» Task directions: Restate every line of the material, word for word.

» Dataset excerpts:
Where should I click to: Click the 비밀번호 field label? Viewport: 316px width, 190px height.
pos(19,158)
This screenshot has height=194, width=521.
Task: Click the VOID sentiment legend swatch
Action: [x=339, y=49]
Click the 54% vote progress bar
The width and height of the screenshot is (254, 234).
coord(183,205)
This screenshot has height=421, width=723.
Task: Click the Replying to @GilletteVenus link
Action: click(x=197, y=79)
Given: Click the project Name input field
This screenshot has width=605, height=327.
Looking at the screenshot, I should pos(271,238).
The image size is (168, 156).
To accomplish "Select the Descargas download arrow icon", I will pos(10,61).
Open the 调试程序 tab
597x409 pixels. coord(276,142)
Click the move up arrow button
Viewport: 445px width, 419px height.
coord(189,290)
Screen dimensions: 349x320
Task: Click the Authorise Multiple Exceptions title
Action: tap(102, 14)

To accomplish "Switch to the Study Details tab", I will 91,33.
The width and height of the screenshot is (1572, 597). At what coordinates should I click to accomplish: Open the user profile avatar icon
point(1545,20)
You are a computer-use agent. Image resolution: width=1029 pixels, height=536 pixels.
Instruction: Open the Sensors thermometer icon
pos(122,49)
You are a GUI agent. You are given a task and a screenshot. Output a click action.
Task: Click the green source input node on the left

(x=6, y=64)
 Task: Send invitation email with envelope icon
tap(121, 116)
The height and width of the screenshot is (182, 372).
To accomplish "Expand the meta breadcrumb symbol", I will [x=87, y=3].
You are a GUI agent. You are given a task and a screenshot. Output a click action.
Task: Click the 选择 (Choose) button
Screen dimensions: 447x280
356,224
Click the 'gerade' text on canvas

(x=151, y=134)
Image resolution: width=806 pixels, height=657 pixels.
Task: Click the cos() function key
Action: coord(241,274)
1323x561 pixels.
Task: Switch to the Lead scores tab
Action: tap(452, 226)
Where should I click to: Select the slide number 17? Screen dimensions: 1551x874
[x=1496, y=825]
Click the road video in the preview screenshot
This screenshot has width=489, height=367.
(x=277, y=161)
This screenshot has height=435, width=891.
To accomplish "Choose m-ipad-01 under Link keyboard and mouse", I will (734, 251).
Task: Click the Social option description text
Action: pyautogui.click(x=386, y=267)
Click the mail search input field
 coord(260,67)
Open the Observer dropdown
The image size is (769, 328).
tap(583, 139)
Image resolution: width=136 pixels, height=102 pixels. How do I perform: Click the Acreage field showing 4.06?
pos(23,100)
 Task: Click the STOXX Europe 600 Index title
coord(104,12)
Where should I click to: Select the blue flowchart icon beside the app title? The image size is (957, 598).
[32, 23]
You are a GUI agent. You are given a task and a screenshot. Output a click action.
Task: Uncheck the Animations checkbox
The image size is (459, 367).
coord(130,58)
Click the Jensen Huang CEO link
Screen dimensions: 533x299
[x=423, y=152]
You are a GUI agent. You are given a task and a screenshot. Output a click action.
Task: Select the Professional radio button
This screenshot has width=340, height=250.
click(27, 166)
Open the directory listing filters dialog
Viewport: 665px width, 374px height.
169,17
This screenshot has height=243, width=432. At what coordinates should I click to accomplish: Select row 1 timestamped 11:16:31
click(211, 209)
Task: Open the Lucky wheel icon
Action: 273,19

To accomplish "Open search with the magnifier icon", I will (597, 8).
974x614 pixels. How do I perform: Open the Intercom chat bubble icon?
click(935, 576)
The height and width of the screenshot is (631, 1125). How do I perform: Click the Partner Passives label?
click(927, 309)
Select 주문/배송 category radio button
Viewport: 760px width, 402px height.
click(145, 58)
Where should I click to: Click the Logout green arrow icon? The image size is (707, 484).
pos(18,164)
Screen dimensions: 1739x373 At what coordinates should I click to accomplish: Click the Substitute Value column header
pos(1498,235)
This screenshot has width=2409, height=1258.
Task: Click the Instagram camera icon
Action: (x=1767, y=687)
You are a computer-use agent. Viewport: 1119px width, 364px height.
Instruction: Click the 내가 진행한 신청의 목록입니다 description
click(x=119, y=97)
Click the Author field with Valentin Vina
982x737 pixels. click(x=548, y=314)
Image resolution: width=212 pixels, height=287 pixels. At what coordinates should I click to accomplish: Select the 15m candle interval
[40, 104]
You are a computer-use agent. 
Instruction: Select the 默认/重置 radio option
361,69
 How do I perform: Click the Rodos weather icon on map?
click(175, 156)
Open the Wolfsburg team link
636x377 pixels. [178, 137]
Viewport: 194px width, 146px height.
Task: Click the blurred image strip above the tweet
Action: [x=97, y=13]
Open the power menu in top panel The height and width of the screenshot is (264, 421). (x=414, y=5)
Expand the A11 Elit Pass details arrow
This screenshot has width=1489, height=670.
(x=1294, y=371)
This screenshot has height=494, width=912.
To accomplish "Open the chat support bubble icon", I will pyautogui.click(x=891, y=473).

» Response:
Where should I click to: Click the 비밀번호 field label? Viewport: 316px width, 190px height.
pos(19,158)
This screenshot has height=194, width=521.
Task: Click the VOID sentiment legend swatch
Action: [x=339, y=49]
Click the 54% vote progress bar
The width and height of the screenshot is (254, 234).
coord(183,205)
This screenshot has height=421, width=723.
Task: Click the Replying to @GilletteVenus link
Action: click(x=197, y=79)
Given: Click the project Name input field
This screenshot has width=605, height=327.
Looking at the screenshot, I should pos(271,238).
The image size is (168, 156).
To accomplish "Select the Descargas download arrow icon", I will pos(10,61).
Open the 调试程序 tab
597x409 pixels. coord(276,142)
Click the move up arrow button
Viewport: 445px width, 419px height.
coord(189,290)
Screen dimensions: 349x320
Task: Click the Authorise Multiple Exceptions title
Action: tap(102, 14)

To accomplish "Switch to the Study Details tab", I will 91,33.
The width and height of the screenshot is (1572, 597). At what coordinates should I click to accomplish: Open the user profile avatar icon
point(1545,20)
You are a computer-use agent. Image resolution: width=1029 pixels, height=536 pixels.
Instruction: Open the Sensors thermometer icon
pos(122,49)
You are a GUI agent. You are given a task and a screenshot. Output a click action.
Task: Click the green source input node on the left

(x=6, y=64)
 Task: Send invitation email with envelope icon
tap(121, 116)
The height and width of the screenshot is (182, 372).
To accomplish "Expand the meta breadcrumb symbol", I will [x=87, y=3].
You are a GUI agent. You are given a task and a screenshot. Output a click action.
Task: Click the 选择 (Choose) button
Screen dimensions: 447x280
356,224
Click the 'gerade' text on canvas

(x=151, y=134)
Image resolution: width=806 pixels, height=657 pixels.
Task: Click the cos() function key
Action: coord(241,274)
1323x561 pixels.
Task: Switch to the Lead scores tab
Action: tap(452, 226)
Where should I click to: Select the slide number 17? Screen dimensions: 1551x874
[x=1496, y=825]
Click the road video in the preview screenshot
This screenshot has width=489, height=367.
(x=277, y=161)
This screenshot has height=435, width=891.
To accomplish "Choose m-ipad-01 under Link keyboard and mouse", I will (734, 251).
Task: Click the Social option description text
Action: pyautogui.click(x=386, y=267)
Click the mail search input field
 coord(260,67)
Open the Observer dropdown
The image size is (769, 328).
tap(583, 139)
Image resolution: width=136 pixels, height=102 pixels. How do I perform: Click the Acreage field showing 4.06?
pos(23,100)
 Task: Click the STOXX Europe 600 Index title
coord(104,12)
Where should I click to: Select the blue flowchart icon beside the app title? The image size is (957, 598).
[32, 23]
You are a GUI agent. You are given a task and a screenshot. Output a click action.
Task: Uncheck the Animations checkbox
The image size is (459, 367).
coord(130,58)
Click the Jensen Huang CEO link
Screen dimensions: 533x299
[x=423, y=152]
You are a GUI agent. You are given a task and a screenshot. Output a click action.
Task: Select the Professional radio button
This screenshot has width=340, height=250.
click(27, 166)
Open the directory listing filters dialog
Viewport: 665px width, 374px height.
169,17
This screenshot has height=243, width=432. At what coordinates should I click to accomplish: Select row 1 timestamped 11:16:31
click(211, 209)
Task: Open the Lucky wheel icon
Action: 273,19

To accomplish "Open search with the magnifier icon", I will (597, 8).
974x614 pixels. How do I perform: Open the Intercom chat bubble icon?
click(935, 576)
The height and width of the screenshot is (631, 1125). How do I perform: Click the Partner Passives label?
click(927, 309)
Select 주문/배송 category radio button
Viewport: 760px width, 402px height.
click(145, 58)
Where should I click to: Click the Logout green arrow icon? The image size is (707, 484).
pos(18,164)
Screen dimensions: 1739x373 At what coordinates should I click to accomplish: Click the Substitute Value column header
pos(1498,235)
This screenshot has width=2409, height=1258.
Task: Click the Instagram camera icon
Action: (x=1767, y=687)
You are a computer-use agent. Viewport: 1119px width, 364px height.
Instruction: Click the 내가 진행한 신청의 목록입니다 description
click(x=119, y=97)
Click the Author field with Valentin Vina
982x737 pixels. click(x=548, y=314)
Image resolution: width=212 pixels, height=287 pixels. At what coordinates should I click to accomplish: Select the 15m candle interval
[40, 104]
You are a computer-use agent. 
Instruction: Select the 默认/重置 radio option
361,69
 How do I perform: Click the Rodos weather icon on map?
click(175, 156)
Open the Wolfsburg team link
636x377 pixels. [178, 137]
Viewport: 194px width, 146px height.
Task: Click the blurred image strip above the tweet
Action: [x=97, y=13]
Open the power menu in top panel The height and width of the screenshot is (264, 421). (x=414, y=5)
Expand the A11 Elit Pass details arrow
This screenshot has width=1489, height=670.
(x=1294, y=371)
This screenshot has height=494, width=912.
To accomplish "Open the chat support bubble icon", I will pyautogui.click(x=891, y=473).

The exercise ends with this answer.